Kim Gordon podríamos definirla artísticamente como una figura abstracta de impacto transversal, porque su esencia y rol como artista es integral, por ende reducir su lucha política, su trabajo y aportes al “poderío sexual”, esboza un simplismo analítico y reduccionista de sus espacios de acción, como también de su transgresión como acción política.

Bajo este contexto, es imperativo no solo reconocer a Sonic Youth por su trabajo en la música, la inspiración que significa para las diversas bandas y estilos que hoy disfrutamos en nuestra cotidianidad, sin embargo, es preciso reconocer que el impacto de la banda neoyorkina es tal,  debido a la presencia discordante de la figura de Kim Gordon como inspiración de muchas y muches quienes reconocemos en ella una acción política pura y dura. Sonic Youth es una ecuación que se articula desde la fusión que existe en la libertad creativa, pero también la agrupación es un espacio en el que la figura de Kim Gordon resalta por habitar espacios que históricamente no le pertenecen a las mujeres, haciendo de esto una de las luchas feministas más importantes de su vida.

En este sentido, afirmar también que Kim “Genera un nuevo arquetipo femenino del Rock” implica no solo no entender las diferencias tácitas entre la acción política feminista y la visión cegada de interpretaciones inocuas sobre el feminismo. Kim, en su precioso texto “La chica del grupo” (que te invitamos a leer para complementar esta reflexiva), narra en infinitas ocasiones que se ha dedicado a luchar en favor de la equidad de género, haciendo especial hincapié en que esta equidad de género comenzaría en el momento en que “el ser mujer en una banda” deje de ser tema, y comencemos a ocuparnos de escuchar y analizar la música lejos de parámetros estigmaticamente androcéntricos, lejos de preconcepciones y prejuicios sobre la participación de mujeres en la música.
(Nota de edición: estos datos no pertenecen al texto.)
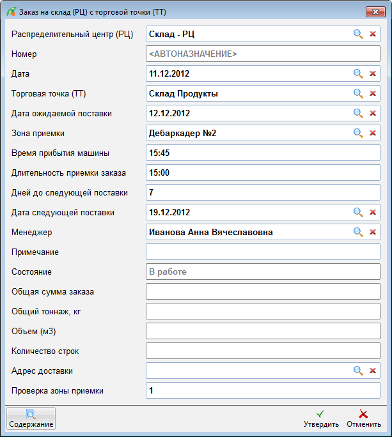This screenshot has width=392, height=437.
Task: Focus the Проверка зоны приемки field
Action: 263,390
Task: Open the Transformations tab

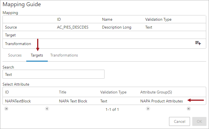Action: pos(64,55)
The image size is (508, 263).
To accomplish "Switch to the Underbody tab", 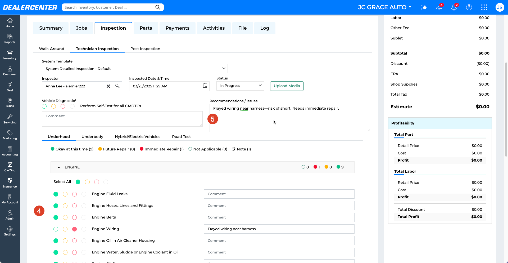I will click(92, 137).
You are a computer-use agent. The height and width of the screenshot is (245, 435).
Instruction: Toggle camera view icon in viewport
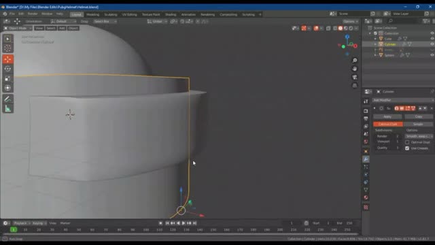[x=355, y=77]
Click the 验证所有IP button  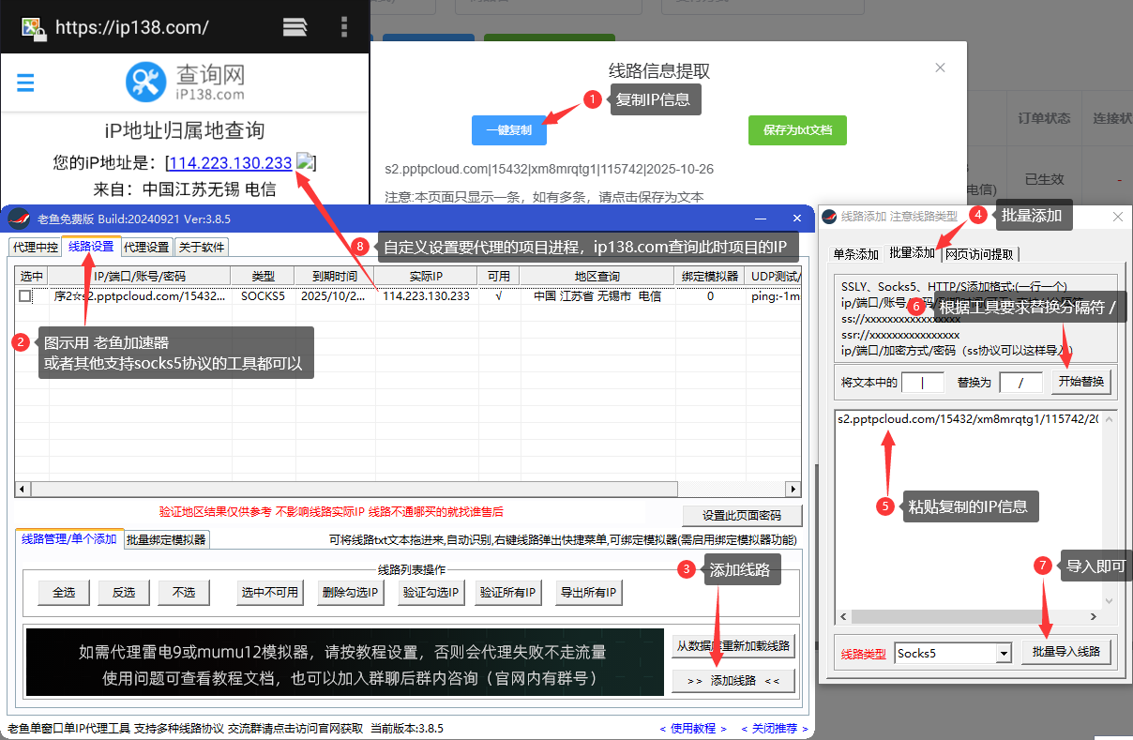click(507, 593)
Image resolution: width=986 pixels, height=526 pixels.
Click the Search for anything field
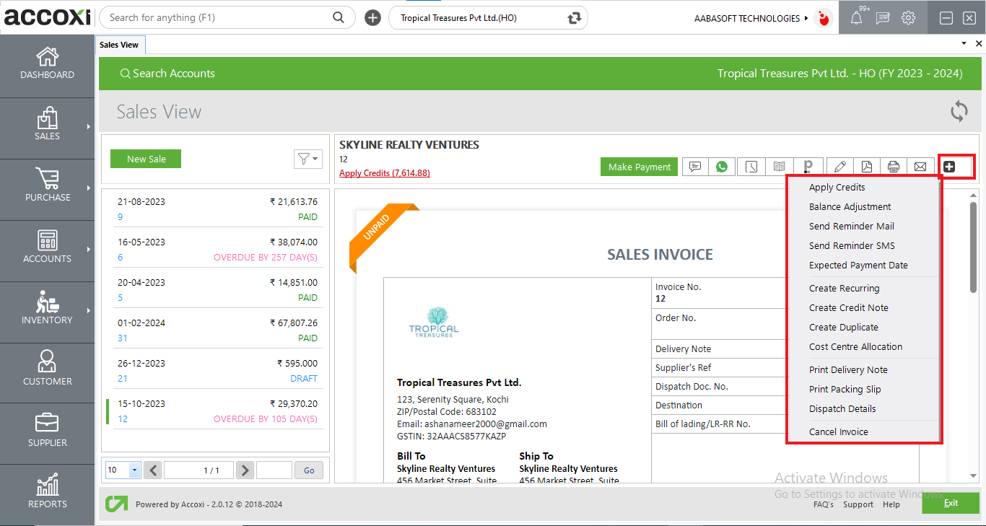[217, 17]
En este sentido, y a modo de conclusión, es preciso redefinir las líneas editoriales y las formas en que se escribe y se acciona el periodismo musical, puesto que mientras sigamos reduciendo las acciones de nuestras artistas y disidencias por medio de construcciones culturales androcéntricas, racistas y clasistas, es que las artes y cultura se verán reducidas a la mínima expresión, situando y cuestionando a las mujeres y disidencias -como constructos anómicos- invisibilizando el profundo aporte a las artes.

Sin embargo, como crítica general del libro, es un gran texto, en el cual se articula de forma perfecta el profesionalismo periodístico con la más profunda admiración y fanatismo, que nos conecta con un Ignacio Juliá tan fanático como nosotras, nosotres, nosotros. Es un texto que reivindica la agrupación y colectivo artístico Sonic Youth desde todas las aristas socio-históricas que retratan sus discos. Pero también, hace un escueto esfuerzo por potenciar la figura de Kim Gordon como “La Chica Del Grupo”.

Estragos de una Juventud Sónica lo puedes encontrar en la editorial chilena Santiago Ander, en su reedicioón chilena. Es un texto que oscila en las 280 páginas que incluye material gráfico y diferentes sorpresas.